Faulty data from a single sensor that erroneously triggered a software function called MCAS to repeatedly activate played critical roles in the fatal 737 Max crashes.

The Federal Aviation Administration (FAA) in 2020 required Boeing to retrofit planes to ensure MCAS could activate only if it received data from two AOA sensors.

Boeing declined to comment, but Boeing Commercial Airplanes Chief Executive Stan Deal said last week the planemaker supported Cantwell's safety retrofit proposal.

After Dec. 27, all planes must have modern cockpit alerting systems in order to be certified by the FAA, which could jeopardize the futures of the Max 7 and 10 or mean significant delays for the new aircrafts' deployment - unless Congress passes legislation. The alerting requirement does not apply to in-service airplanes previously certified by the FAA.

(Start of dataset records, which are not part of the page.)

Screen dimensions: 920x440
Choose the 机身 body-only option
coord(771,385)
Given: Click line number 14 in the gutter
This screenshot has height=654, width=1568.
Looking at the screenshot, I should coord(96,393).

Boeing said in October it expects the 737 Max 7 to be certified this year or in 2023 and last week Boeing's Deal said he thinks the Max 10 could receive certification in late 2023 or early 2024.

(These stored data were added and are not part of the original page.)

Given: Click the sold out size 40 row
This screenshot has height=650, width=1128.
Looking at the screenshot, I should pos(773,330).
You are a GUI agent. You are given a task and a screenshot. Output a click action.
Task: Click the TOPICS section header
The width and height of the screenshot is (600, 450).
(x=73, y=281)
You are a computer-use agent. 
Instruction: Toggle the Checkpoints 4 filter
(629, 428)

Michael Stumo, whose daughter died in the Ethiopian Airlines Max crash, criticized the decision to add the provision, noting Congress had held no hearings on Boeing's request to extend the deadline. "No data, no examination," Stumo told Reuters on Monday. "This is how people die on planes."

Boeing won key support from aviation unions last week, according to previously unreported letters seen by Reuters.

International Association of Machinists and Aerospace Workers President Robert Martinez told congressional leaders in Dec. 14 letters seen by Reuters that the "deadline threatens to cancel the Max-10 and Max-7 aircraft programs, which would result in devastating impacts on thousands of workers and their communities throughout the U.S., as well as the future of the U.S. aerospace industry."